• **Work task**
Repeat the lines from the one containing "Click row 15 header" through the last line of the data, exactly, pictures omitted.

Pixel coordinate grounding data

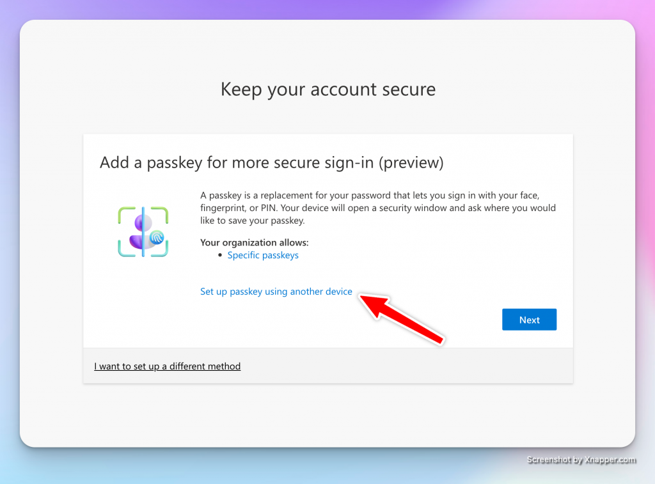The width and height of the screenshot is (655, 484).
Task: Click the bullet point before "Specific passkeys"
Action: coord(220,255)
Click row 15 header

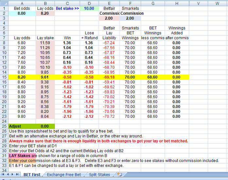(x=4, y=77)
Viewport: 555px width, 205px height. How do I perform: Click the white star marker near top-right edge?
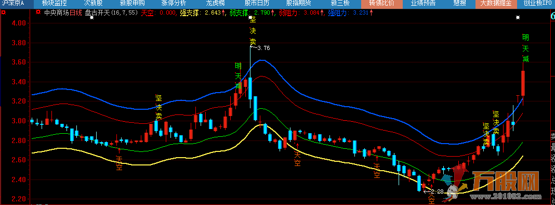(518, 17)
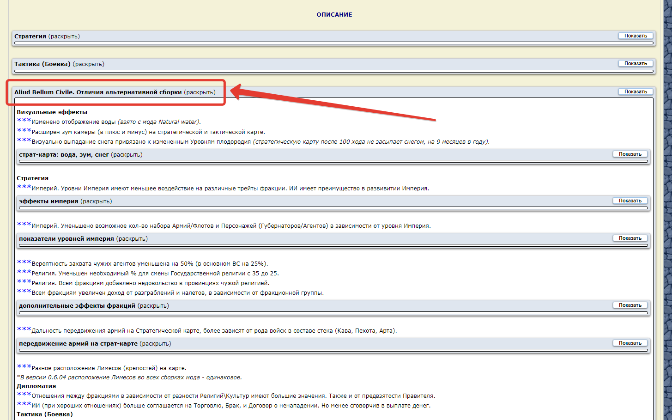Collapse the Aliud Bellum Civile header title

[x=115, y=92]
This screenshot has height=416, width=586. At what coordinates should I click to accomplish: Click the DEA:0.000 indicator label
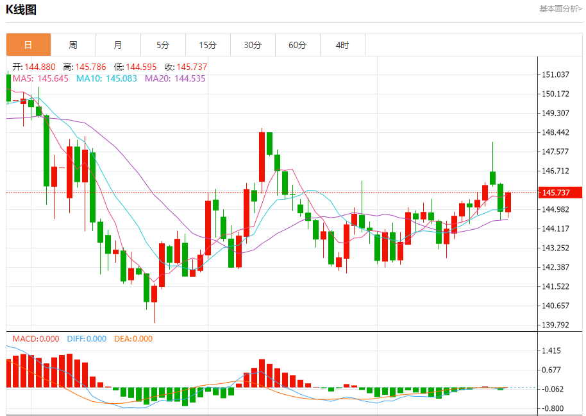coord(133,338)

• **Exercise output**
Click row 15 header

(x=4, y=77)
Viewport: 555px width, 205px height. How do I perform: Click the white star marker near top-right edge?
(518, 17)
Collapse the Aliud Bellum Civile header title

[x=115, y=92]
This screenshot has height=416, width=586. At what coordinates should I click to accomplish: Click the DEA:0.000 indicator label
coord(133,338)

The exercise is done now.